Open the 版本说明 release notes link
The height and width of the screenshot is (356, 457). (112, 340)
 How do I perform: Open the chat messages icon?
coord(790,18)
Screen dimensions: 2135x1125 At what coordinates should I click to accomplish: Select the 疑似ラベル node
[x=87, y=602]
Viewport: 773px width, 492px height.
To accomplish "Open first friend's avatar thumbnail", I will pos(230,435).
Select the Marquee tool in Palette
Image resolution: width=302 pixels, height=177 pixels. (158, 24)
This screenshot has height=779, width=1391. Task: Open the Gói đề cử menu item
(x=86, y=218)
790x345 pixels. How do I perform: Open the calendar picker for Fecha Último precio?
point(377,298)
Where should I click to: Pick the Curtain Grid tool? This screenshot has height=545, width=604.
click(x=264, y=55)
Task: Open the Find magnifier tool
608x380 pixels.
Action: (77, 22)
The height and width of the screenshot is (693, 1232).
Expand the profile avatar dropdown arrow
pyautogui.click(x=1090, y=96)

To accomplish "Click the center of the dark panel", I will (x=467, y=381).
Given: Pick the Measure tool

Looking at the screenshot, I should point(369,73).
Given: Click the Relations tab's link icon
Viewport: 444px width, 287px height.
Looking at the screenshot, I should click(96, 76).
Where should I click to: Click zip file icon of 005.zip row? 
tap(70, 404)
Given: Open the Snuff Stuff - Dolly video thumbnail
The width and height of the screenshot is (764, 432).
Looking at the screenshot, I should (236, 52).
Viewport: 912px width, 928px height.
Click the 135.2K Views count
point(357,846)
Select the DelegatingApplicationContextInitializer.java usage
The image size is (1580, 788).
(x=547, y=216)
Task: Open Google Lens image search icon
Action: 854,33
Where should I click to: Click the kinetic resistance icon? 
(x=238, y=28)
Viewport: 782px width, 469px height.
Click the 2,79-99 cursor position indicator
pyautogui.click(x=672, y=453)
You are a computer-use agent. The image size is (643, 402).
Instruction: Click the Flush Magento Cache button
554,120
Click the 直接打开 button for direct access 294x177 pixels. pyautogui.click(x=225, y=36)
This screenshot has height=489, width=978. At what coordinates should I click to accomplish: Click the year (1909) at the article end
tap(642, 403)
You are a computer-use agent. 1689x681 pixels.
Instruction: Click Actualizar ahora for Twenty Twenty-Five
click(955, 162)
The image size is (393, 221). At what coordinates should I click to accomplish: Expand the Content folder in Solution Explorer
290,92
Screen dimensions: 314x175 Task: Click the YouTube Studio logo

+ + + + + + +

● **Short exercise**
Reproduce the entire listing above word for word, from its first line to its last.

● **Solution to the exercise**
Open the 版本说明 release notes link
The height and width of the screenshot is (356, 457). (112, 340)
 How do I perform: Open the chat messages icon?
coord(790,18)
Screen dimensions: 2135x1125 At what coordinates should I click to accomplish: Select the 疑似ラベル node
[x=87, y=602]
Viewport: 773px width, 492px height.
To accomplish "Open first friend's avatar thumbnail", I will pos(230,435).
Select the Marquee tool in Palette
Image resolution: width=302 pixels, height=177 pixels. (158, 24)
This screenshot has height=779, width=1391. Task: Open the Gói đề cử menu item
(x=86, y=218)
790x345 pixels. How do I perform: Open the calendar picker for Fecha Último precio?
point(377,298)
Where should I click to: Pick the Curtain Grid tool? This screenshot has height=545, width=604.
click(x=264, y=55)
Task: Open the Find magnifier tool
608x380 pixels.
Action: (77, 22)
The height and width of the screenshot is (693, 1232).
Expand the profile avatar dropdown arrow
pyautogui.click(x=1090, y=96)

To accomplish "Click the center of the dark panel", I will (x=467, y=381).
Given: Pick the Measure tool

Looking at the screenshot, I should point(369,73).
Given: Click the Relations tab's link icon
Viewport: 444px width, 287px height.
Looking at the screenshot, I should click(96, 76).
Where should I click to: Click zip file icon of 005.zip row? 
tap(70, 404)
Given: Open the Snuff Stuff - Dolly video thumbnail
The width and height of the screenshot is (764, 432).
Looking at the screenshot, I should (236, 52).
Viewport: 912px width, 928px height.
Click the 135.2K Views count
point(357,846)
Select the DelegatingApplicationContextInitializer.java usage
The image size is (1580, 788).
(x=547, y=216)
Task: Open Google Lens image search icon
Action: 854,33
Where should I click to: Click the kinetic resistance icon? 
(x=238, y=28)
Viewport: 782px width, 469px height.
Click the 2,79-99 cursor position indicator
pyautogui.click(x=672, y=453)
You are a computer-use agent. The image size is (643, 402).
Instruction: Click the Flush Magento Cache button
554,120
Click the 直接打开 button for direct access 294x177 pixels. pyautogui.click(x=225, y=36)
This screenshot has height=489, width=978. At what coordinates should I click to accomplish: Click the year (1909) at the article end
tap(642, 403)
You are a computer-use agent. 1689x681 pixels.
Instruction: Click Actualizar ahora for Twenty Twenty-Five
click(955, 162)
The image size is (393, 221). At what coordinates should I click to accomplish: Expand the Content folder in Solution Explorer
290,92
Screen dimensions: 314x175 Task: Click the YouTube Studio logo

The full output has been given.